Die von den USA in Aussicht gestellte Streumunition könne "großflächig gegen Truppenkonzentrationen eingesetzt werden", sagt der österreichische Oberst Markus Reisner zu ntv.de. Damit sei die Ukraine in der Lage, das Heranführen von russischen Reserven zu verhindern oder diese gezielt zu bekämpfen. "Dies führt zu einer Isolierung möglicher geplanter Durchbruchstellen", so Reisner.

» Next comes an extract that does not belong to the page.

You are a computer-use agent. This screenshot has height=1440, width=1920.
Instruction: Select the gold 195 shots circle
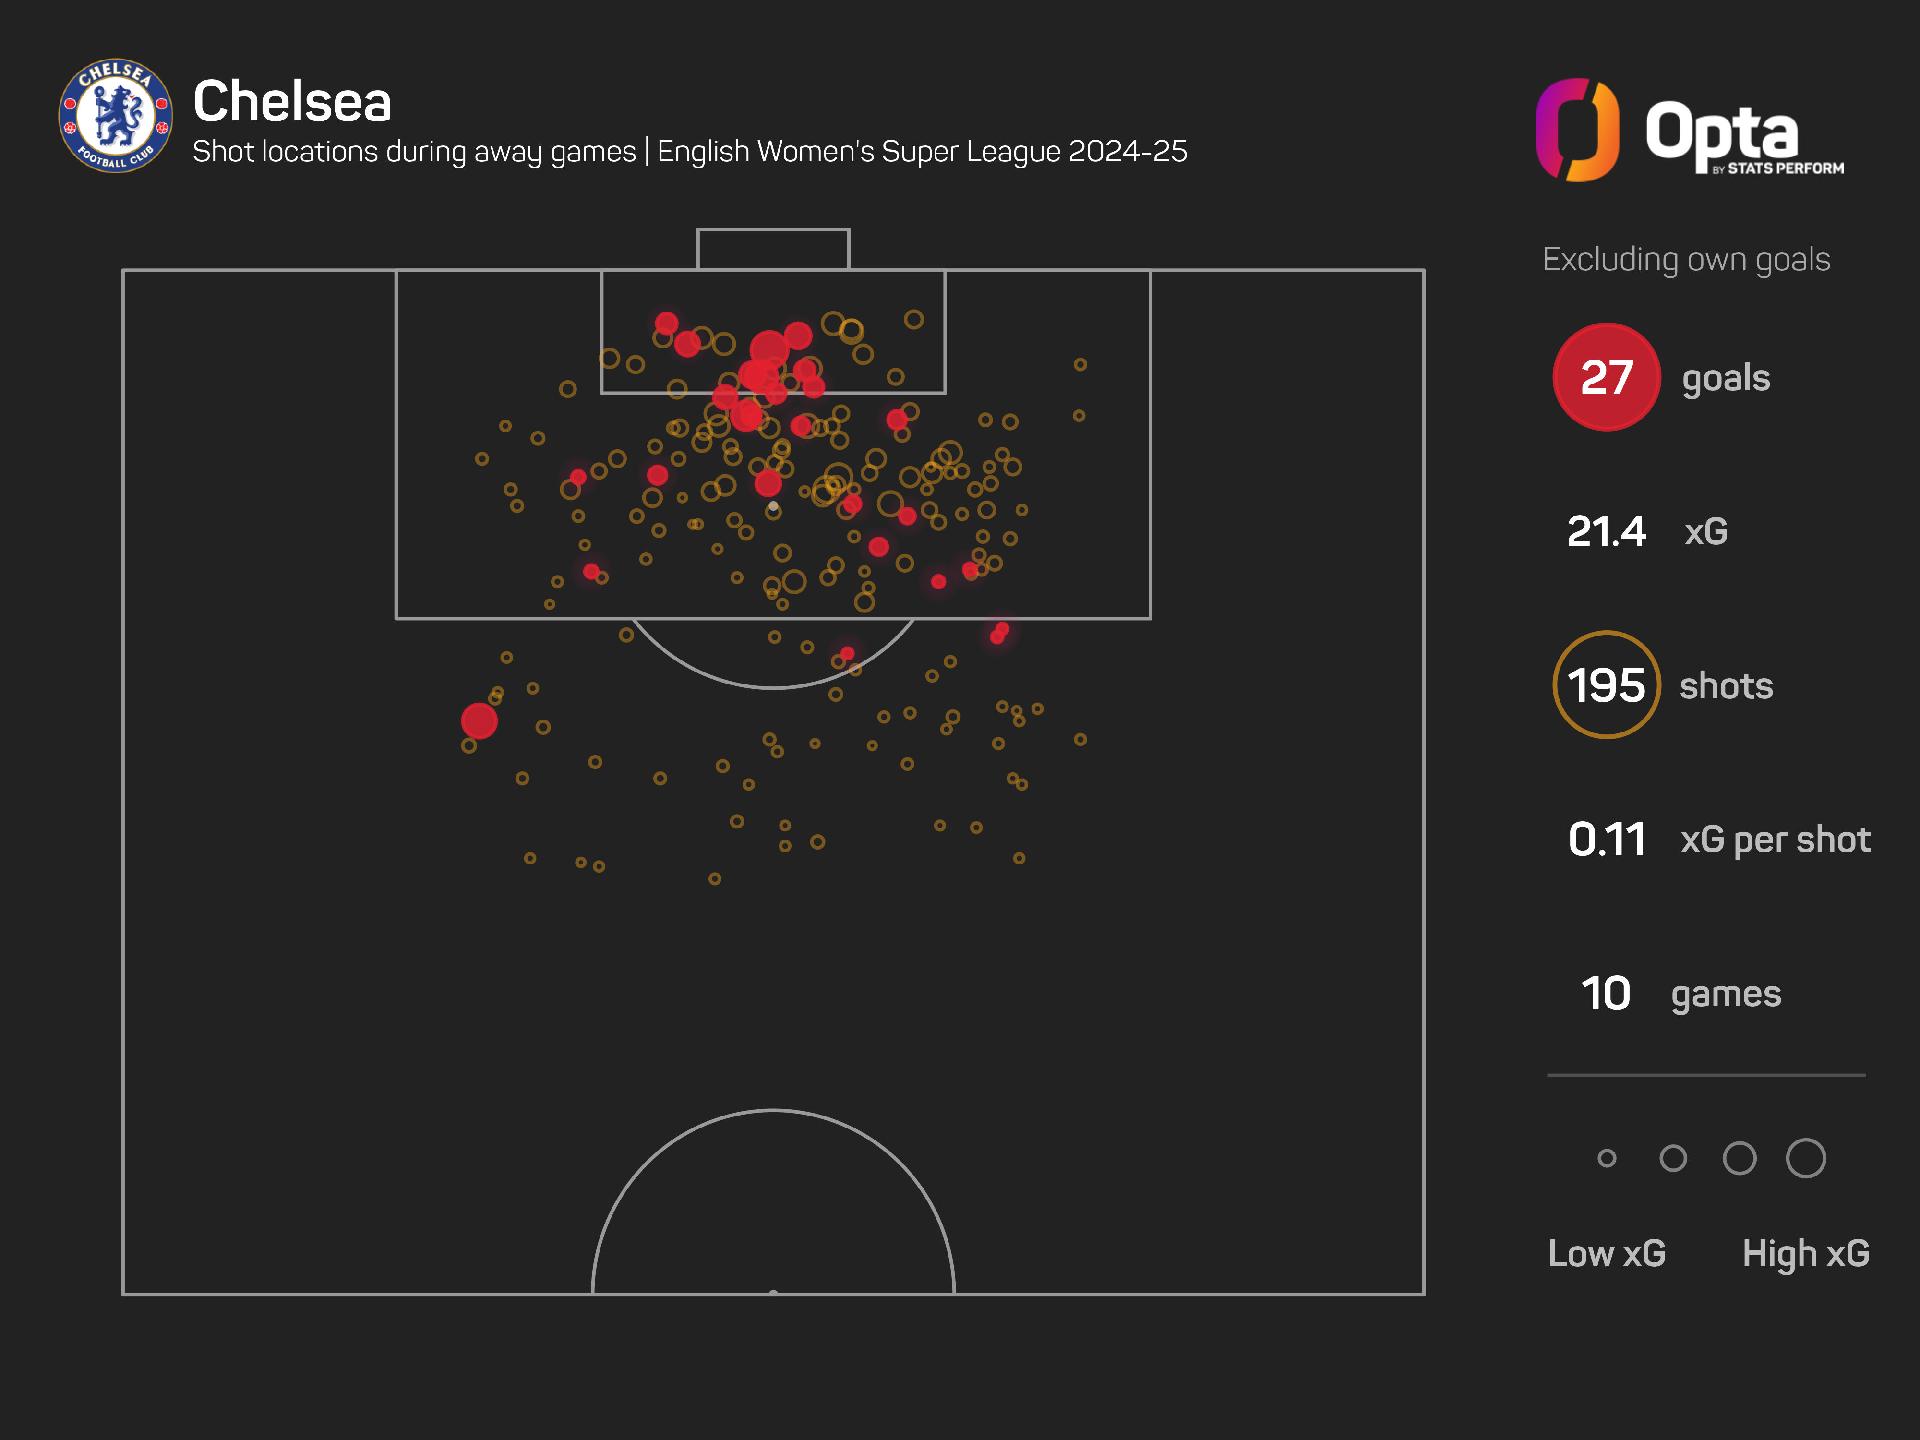(x=1606, y=685)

Zudem sei es den Ukrainern mit Streumunition möglich, gezielt russische Stellungen an der Durchbruchstelle selbst zu bekämpfen.
Der Militärexperte Markus Kaim von der Stiftung Wissenschaft und Politik sieht für den Einsatz von Streumunition zwei Hauptgründe: Zum einen könne die Ukraine Streumunition gegen "eingegrabene Truppenteile" einsetzen, "die sich sehr stark befestigt haben". Zum anderen lasse sich damit die Infrastruktur des Gegners treffen. "Das können zum Beispiel Munitionsdepots, Flughäfen oder Verkehrsknotenpunkte sein", sagte er dem ZDF. Schon mit einzelnen Sprengsätzen könne eine entsprechend große Wirkung erzielt werden, die die gesamte Infrastruktur des Gegners "signifikant schwächt".
Laut Einschätzung des Politologen Thomas Jäger ist die Lieferung von Streumunition an die ukrainischen Streitkräfte "ein militärisches Erfordernis". Der Ukraine gehe die Munition aus, sie brauche mehr Feuerkraft, um in ihrer Gegenoffensive vorwärtszukommen, sagte Jäger ntv. Der Westen jedoch sei derzeit nicht in der Lage, mit seinen Lieferungen regulärer Munition den ukrainischen Bedarf zu decken. Entsprechend sieht der Experte die Streumunition als "Ausweg für den Übergang". Die Alternative wäre demnach, dass die Ukraine keine Geländegewinne mehr machen könnte.